### Exercise materials
#####

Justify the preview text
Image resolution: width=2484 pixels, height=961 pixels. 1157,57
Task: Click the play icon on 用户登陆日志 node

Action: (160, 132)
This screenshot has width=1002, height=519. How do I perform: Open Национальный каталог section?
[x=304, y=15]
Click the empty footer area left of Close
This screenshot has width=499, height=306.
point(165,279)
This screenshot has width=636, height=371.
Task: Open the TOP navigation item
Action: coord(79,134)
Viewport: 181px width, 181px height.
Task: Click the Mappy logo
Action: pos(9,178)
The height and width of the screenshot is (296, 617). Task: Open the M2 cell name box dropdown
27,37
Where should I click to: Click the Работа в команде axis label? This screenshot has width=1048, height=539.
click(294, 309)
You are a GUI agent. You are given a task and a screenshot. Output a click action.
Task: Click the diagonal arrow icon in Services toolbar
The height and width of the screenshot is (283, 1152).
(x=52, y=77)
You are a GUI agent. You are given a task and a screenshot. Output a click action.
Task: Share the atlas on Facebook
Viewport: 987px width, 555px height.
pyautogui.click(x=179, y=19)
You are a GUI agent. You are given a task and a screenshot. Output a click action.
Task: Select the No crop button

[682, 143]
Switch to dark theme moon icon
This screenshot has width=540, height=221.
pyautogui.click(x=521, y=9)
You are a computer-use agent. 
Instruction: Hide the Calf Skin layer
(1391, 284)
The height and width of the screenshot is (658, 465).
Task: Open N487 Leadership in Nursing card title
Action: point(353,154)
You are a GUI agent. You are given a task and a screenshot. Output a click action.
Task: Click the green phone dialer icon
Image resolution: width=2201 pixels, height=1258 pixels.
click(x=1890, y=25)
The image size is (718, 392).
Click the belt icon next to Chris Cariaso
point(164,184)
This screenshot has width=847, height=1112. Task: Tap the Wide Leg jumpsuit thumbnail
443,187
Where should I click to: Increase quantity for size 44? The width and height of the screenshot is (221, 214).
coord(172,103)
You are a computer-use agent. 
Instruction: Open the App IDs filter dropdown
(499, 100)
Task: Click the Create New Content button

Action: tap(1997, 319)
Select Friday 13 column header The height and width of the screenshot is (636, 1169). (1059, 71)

#####

### Task description
Can you return, word for word, the part of the listing that opens with its very first line and closes with the line containing "Action: pos(9,178)", both of those lines included?

### Written response
Justify the preview text
Image resolution: width=2484 pixels, height=961 pixels. 1157,57
Task: Click the play icon on 用户登陆日志 node

Action: (160, 132)
This screenshot has width=1002, height=519. How do I perform: Open Национальный каталог section?
[x=304, y=15]
Click the empty footer area left of Close
This screenshot has width=499, height=306.
point(165,279)
This screenshot has width=636, height=371.
Task: Open the TOP navigation item
Action: coord(79,134)
Viewport: 181px width, 181px height.
Task: Click the Mappy logo
Action: pos(9,178)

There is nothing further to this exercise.